Hemos vivido una pandemia con 130.000 muertos de los que nadie se hace cargo, pero se usa 7291 muertos en las residencias de Madrid, bajo el mando de Pablo Iglesias, pero que se responsabiliza al PP, con una cuantificación más que sospechosa.

Hemos vivido un volcán cuyas consecuencias siguen padeciendo los isleños sin que nadie les ofrezca una solución digna, como si fuesen –así los consideran algunos- ciudadanos de tercera.

Hemos vivido una DANA de la que sólo se responsabiliza al tonto útil de MAZON, pero en la que escuchamos al Presidente "si necesitan algo que lo pidan", para después huir en Paiporta; y todo ello con la responsabilidad de todos por no limpiar los cauces, por no realizar las infraestructuras planificadas y por dedicarse a sus disputas políticas en lugar de trabajar.

Hemos vivido una semana, desde Adamuz hasta Cataluña, de caos ferroviario por la falta de vigilancia, de reparación, de policía o cuidado de las vías, en las que hemos invertido unos 500 millones de euros, mientras Francia, con la tercera parte de líneas, lo ha hecho en 5.000 millones.

Seguimos sin la más mínima prevención de riesgos elaborada por el gobierno para casos de pandemia, de siniestros naturales o de defectos en las infraestructuras, pero si tenemos putas en fomento, convolutos, chistorras y otras formas de robar o de apropiarse de lo ajeno.

Estamos en el momento en que se recauda más dinero y se recibe más dinero de Europa que nunca y, sin embargo, tenemos los peores servicios público y sociales que un gobierno nos puede facilitar: las infraestructuras destruidas por obsoletas, la sanidad sin los médicos oportunos y con un Estatuto Marco ineficaz, a lo que unimos una gestión autonómica más que mejorable; la Administración de Justicia se la han cargado con un modelo ineficaz, retardador, más caro y de peor gestión, que no consigue acomodar a ninguno de los operadores jurídicos.

Un gobierno feminista que deja abandonadas a las mujeres que precisan de las pulseras telemáticas, permite la excarcelación de los violadores, genera una brecha sexual en la legislación penal inaceptable, se dedica a colocar escort en los ministerios, a disfrutar del sexo en grupo en los paradores, saca el pene a las trabajadoras en la Moncloa… Vamos, dime de lo que presumes.

El gobierno progresista permite la violación de menores en las instituciones que deben de protegerlas, sube el salario mínimo interprofesional que pagan otros, eleva las sanciones a los incumplidores que ellos cuando incumplen no someten.
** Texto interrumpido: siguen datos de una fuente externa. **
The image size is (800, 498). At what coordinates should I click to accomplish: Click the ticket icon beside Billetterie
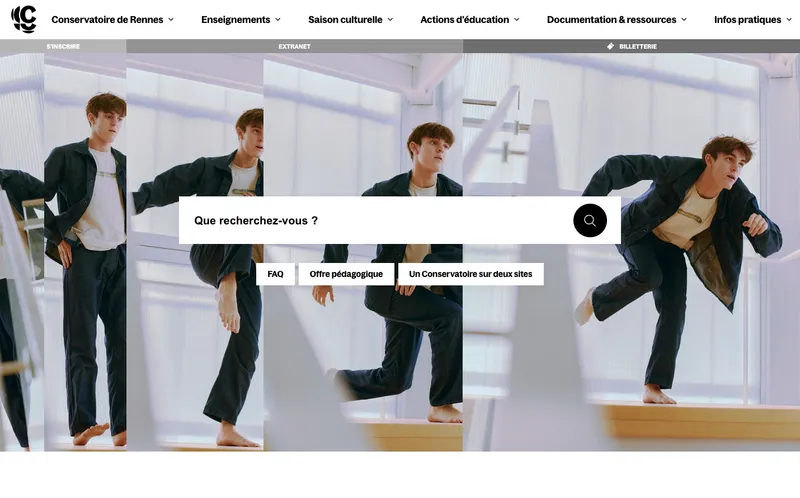[611, 46]
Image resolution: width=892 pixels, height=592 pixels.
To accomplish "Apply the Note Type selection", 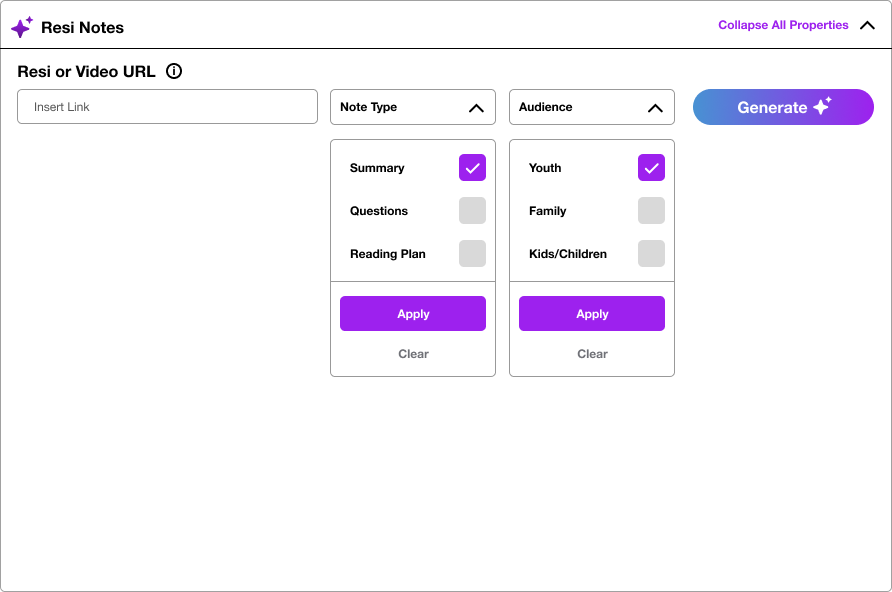I will (x=413, y=313).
Suben miserablemente las pensiones de hoy, pero alargan el tiempo de cotización para alcanzar la jubilación y dejan en duda si se podrán cobrar.

A este paso veremos como el 'enamorado', no reconoce a su esposa, la engaña con otra o esta vuelve a sus gestiones contables de prostíbulos, de los que obtuvieron grandes beneficios.
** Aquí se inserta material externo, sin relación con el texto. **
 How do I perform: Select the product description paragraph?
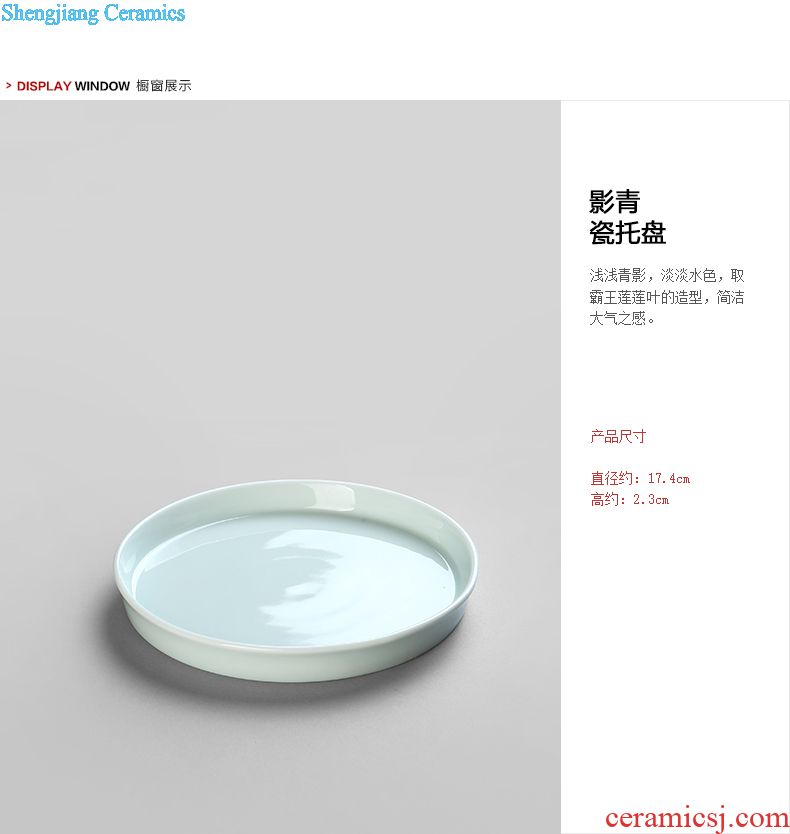[667, 297]
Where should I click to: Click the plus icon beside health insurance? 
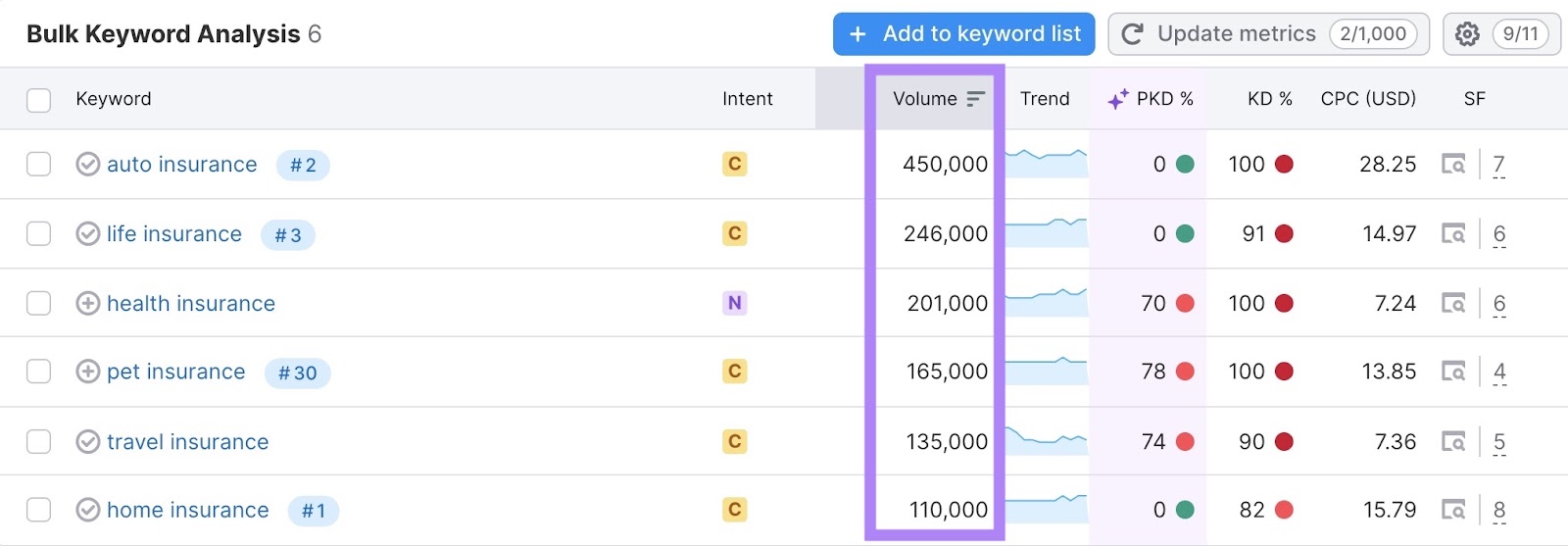(88, 304)
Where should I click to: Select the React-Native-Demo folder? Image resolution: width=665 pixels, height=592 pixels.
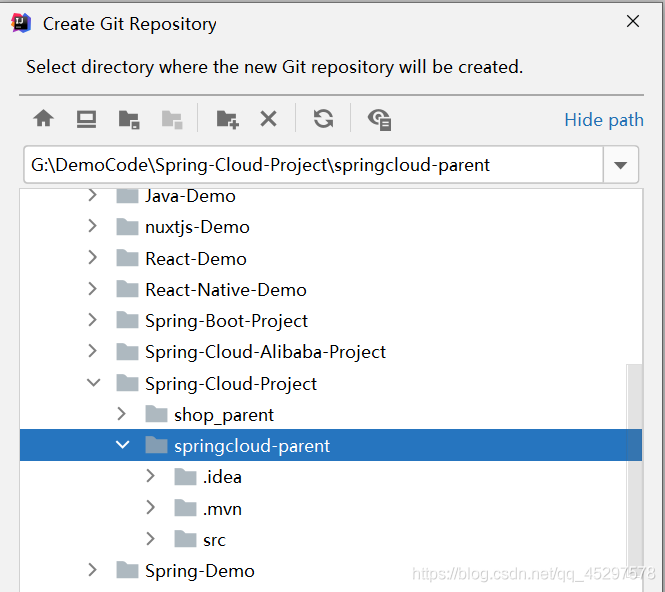tap(225, 290)
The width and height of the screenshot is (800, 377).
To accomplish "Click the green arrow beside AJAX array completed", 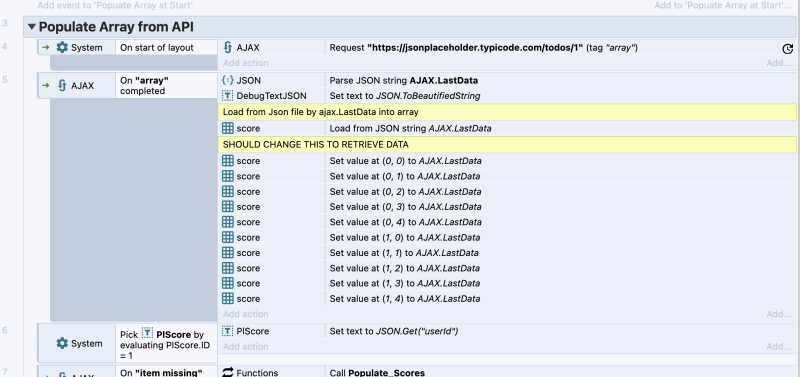I will [45, 85].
Existen aún personas que defienden la gestión, olvidando que ellos criticaron el austericidio del PP, mientras ellos destruyen los servicios públicos por su gestión, por sus latrocinios y por su incoherente actuar. Finalmente, lo que tenemos es que los 'perritos sin alma' estamos hasta los 'membriscalos' de pagar como el que más, para recibir como el que menos, y que la imagen de nuestros políticos –todos- es más importante que las necesidades básicas de cualquiera de nosotros.
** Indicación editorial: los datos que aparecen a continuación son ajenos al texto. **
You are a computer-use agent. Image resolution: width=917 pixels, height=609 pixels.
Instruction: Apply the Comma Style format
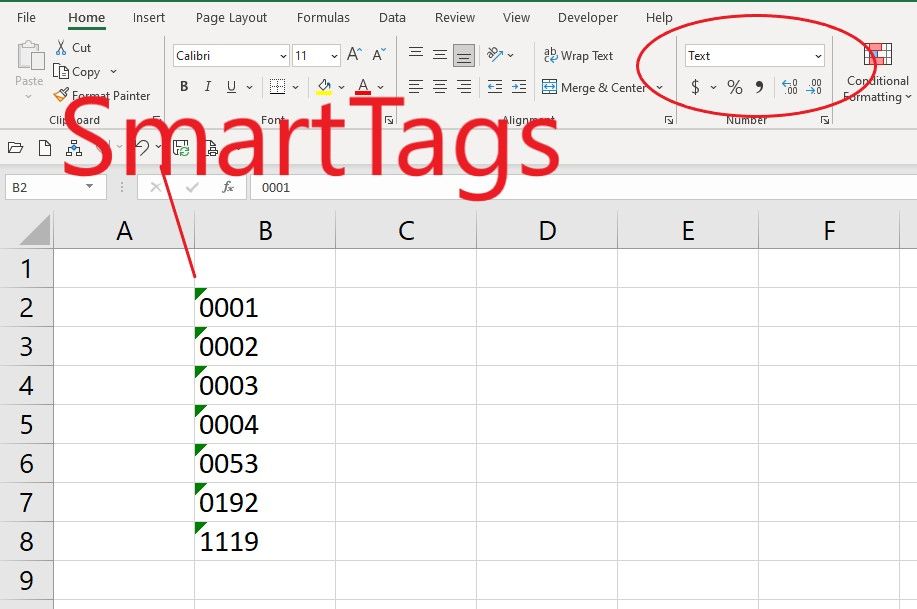760,87
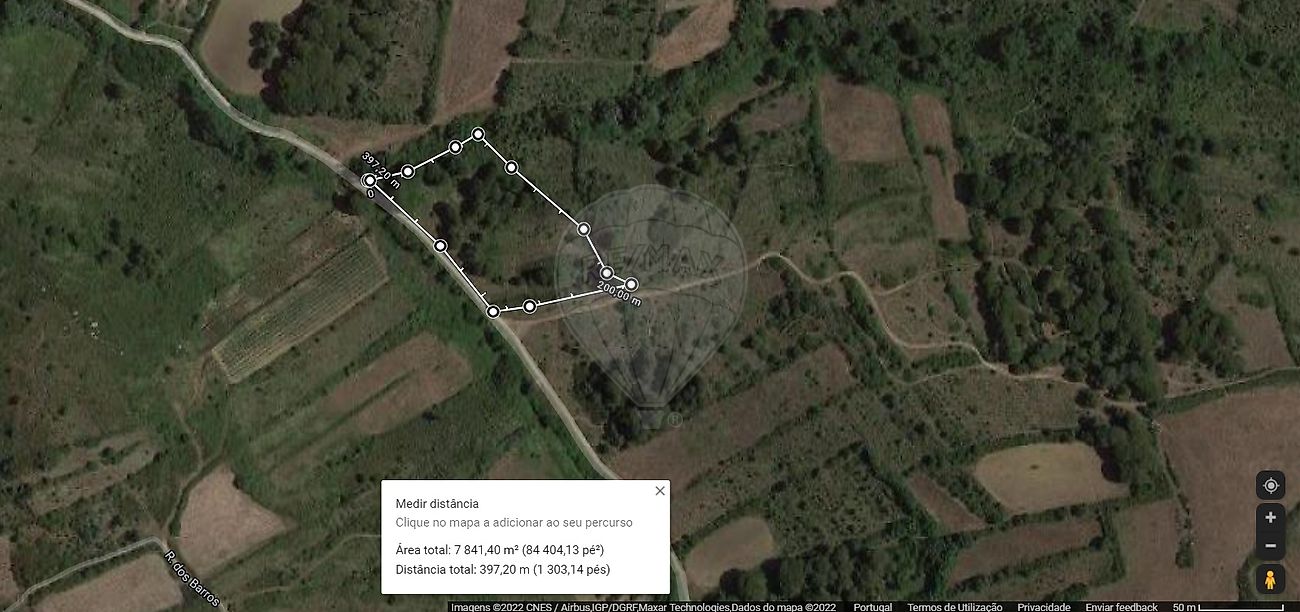Image resolution: width=1300 pixels, height=612 pixels.
Task: Zoom in with the plus button
Action: tap(1270, 517)
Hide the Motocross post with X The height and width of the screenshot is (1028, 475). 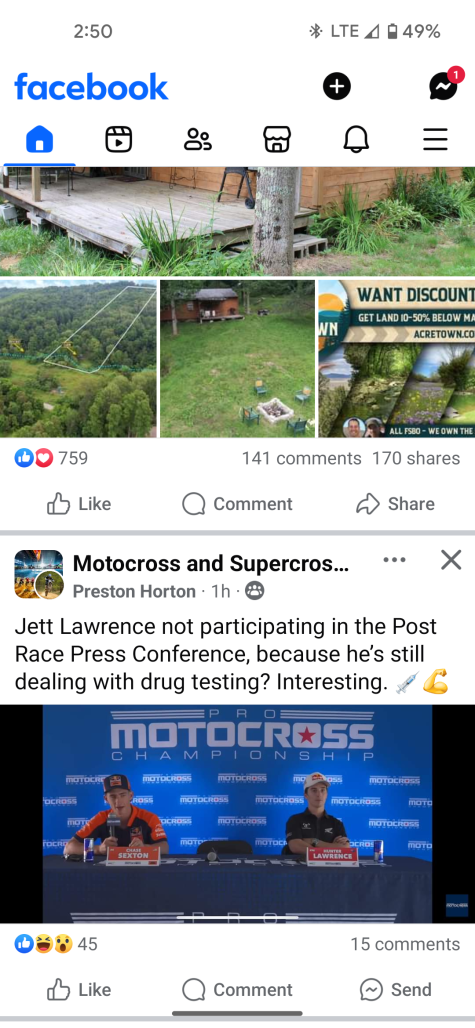(451, 560)
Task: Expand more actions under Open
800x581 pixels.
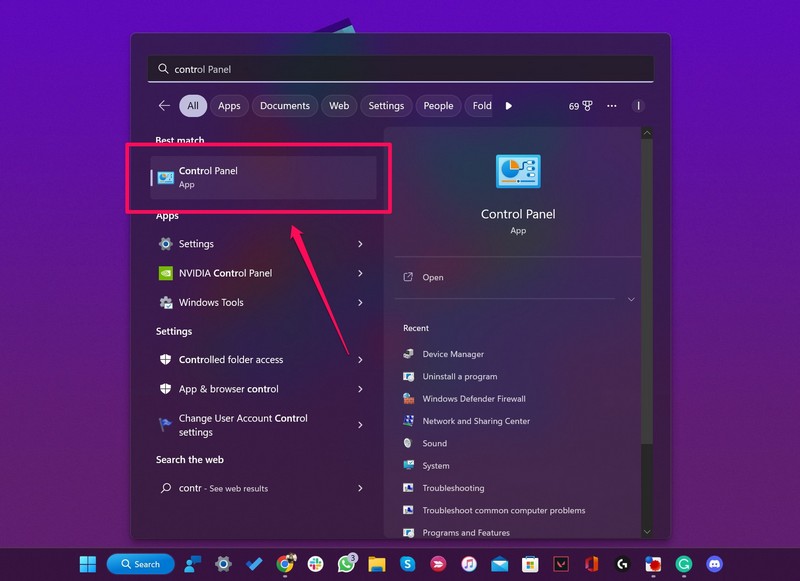Action: [631, 299]
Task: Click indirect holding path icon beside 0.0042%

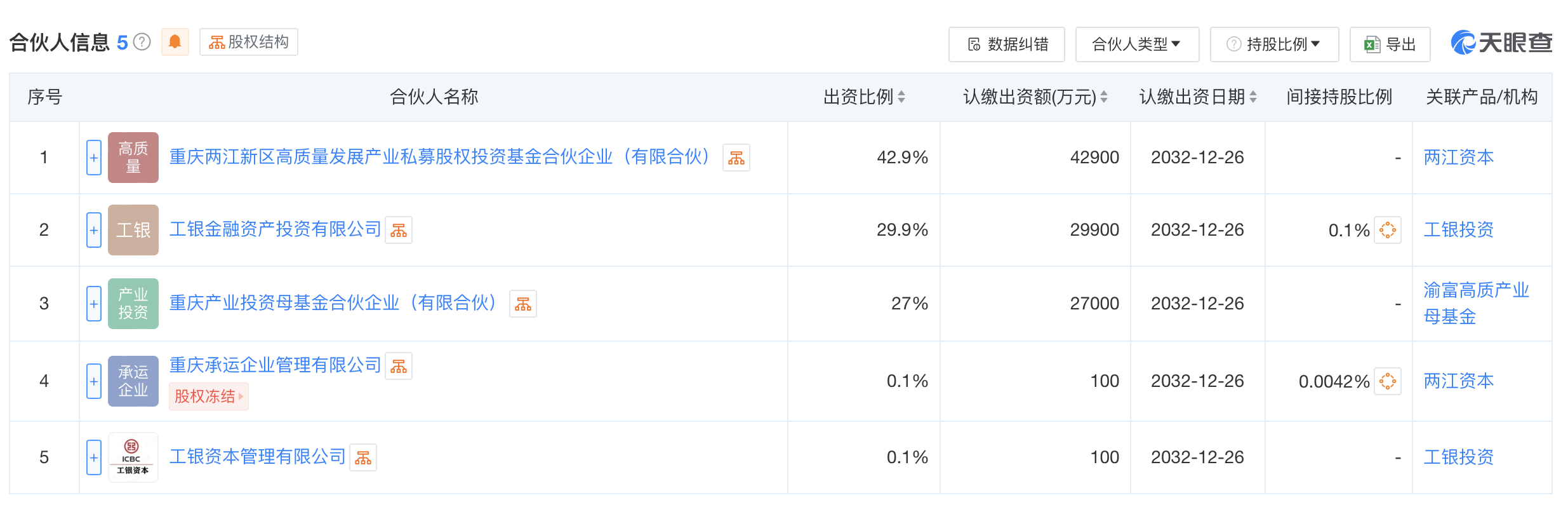Action: [1388, 381]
Cuando observas a alguien sufriendo y no haces nada es porque no tienes corazón, y eso es lo que demuestran siempre nuestros políticos, mientras tanto nuestros ciudadanos, nuestros 'perritos sin alma', que no tendrán alma para los políticos, sí tienen un corazón que no les cabe en el pecho, mientras nuestros políticos o están de comida, o miran diciendo que lo pidan, o se esconden en supuestos técnicos, o, sencillamente, buscan la manera de no hacer, no decir, no asumir absolutamente nada.

Necesitamos que los ciudadanos asuman el control de los políticos y exijan responsabilidades, sean quienes sean los responsables; que se dejen de soflamas y enfrentamientos y cumplan su misión de servir al ciudadano, o se marchen con la indignidad de quien no la tiene o de quien quiso tenerla, pero, por apoyar al corrupto, la perdió.

Recuperemos la democracia, los servicios públicos, la honradez, el trabajo y la prudencia de un gran pueblo que tiene un corazón de oro y está regido por una pandilla de mononeuronales que se lo llevan crudo.